A worthy cause. But down in the depths of the House of Commons barbers the fundraising for the prostate cancer charity hits a snag. Kelly the hairdresser bears bad tidings.

“I’m sorry Mr Healey, but I won’t be able to do it. I can’t use a razor”.

No razor. In a barbers?

“No. So sorry. Health and safety”.

John Healey elevates a quizzical eyebrow. “I’m going to have to raise this with Lord Young”.

The Sweeny Todd clause partially navigated, thanks to Kelly’s deft touch with an electric razor, we retire to the Portcullis House atrium. There is no Mo. Anonymity has reclaimed John Healey.

“You should ask him about the squeezed middle”, Ian his advisor had urged. “He was one of the first people to start to develop the concept”. Uncut is reticent. We heard Ed Miliband on the Today program. Twenty minutes of tortured abstraction is not what stimulates a sophisticated and expectant readership. But when in Rome.

“The squeezed middle are the more than seven million families with an annual income between £14,500 and £33,800. They’re what I call the ‘just coping’ class. They do the ordinary work we all rely upon; IT workers, HGV drivers, nurses. They’re the backbone of the British economy and heart of our public services. They’re the people who can least afford the cuts to tax credits, child benefit, childcare and savings support”.

No abstractions from John Healey. Crystal clarity. Others take note.

So what brought this enemy of obfuscation so deep behind the lines. To Westminster.

“Curiously, what got me into politics was working in a mental hospital”.

John Healey anonymous. The man is a headline writer’s dream.

“For three months when I was at university I worked as a nursing assistant on a long stay mental patients ward. I got so into it I tried to delay my last year at uni. Then when I left, I was faced with a decision about whether I went into that sort of work, trying to help people get through and cope with day to day life, or whether I wanted to do the same things but one step removed through influencing policy and services”.

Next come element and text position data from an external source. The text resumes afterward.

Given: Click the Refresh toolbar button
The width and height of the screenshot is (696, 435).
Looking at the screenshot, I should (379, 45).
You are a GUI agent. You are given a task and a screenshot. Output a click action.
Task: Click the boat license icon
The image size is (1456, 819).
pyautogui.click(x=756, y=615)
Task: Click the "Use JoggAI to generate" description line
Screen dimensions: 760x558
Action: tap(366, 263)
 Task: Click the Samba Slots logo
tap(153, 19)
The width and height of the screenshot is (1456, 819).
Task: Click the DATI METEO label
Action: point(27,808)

His vocation took him to MIND, where he spent most of the eighties campaigning for those with mental disability. Then on to the trade unions. With surprising honesty for a senior Labour MP, especially one with his background, he doesn’t talk of the union  movement with special  reverence.

“There’s a political disconnect between the party and the unions, but that of itself shouldn’t surprise people. Unions are there to represent their members, and act as an industrial insurance policy. But that process has been magnified by the Labour government years where most of the unions were more concerned with criticising that government than broader political campaigns or first class evidence and argument building for changes in policy. It’s one of the disappointments for me that beyond the TUC the capacity of trade unions, even the bigger ones, to come up with fresh policy thinking and help make the weather in political debate is so limited”.

John Healey is not a man afraid to speak truth to power. Or even get in its way. When he first stood for selection to parliament he bested a rival by the name of Yvette Cooper.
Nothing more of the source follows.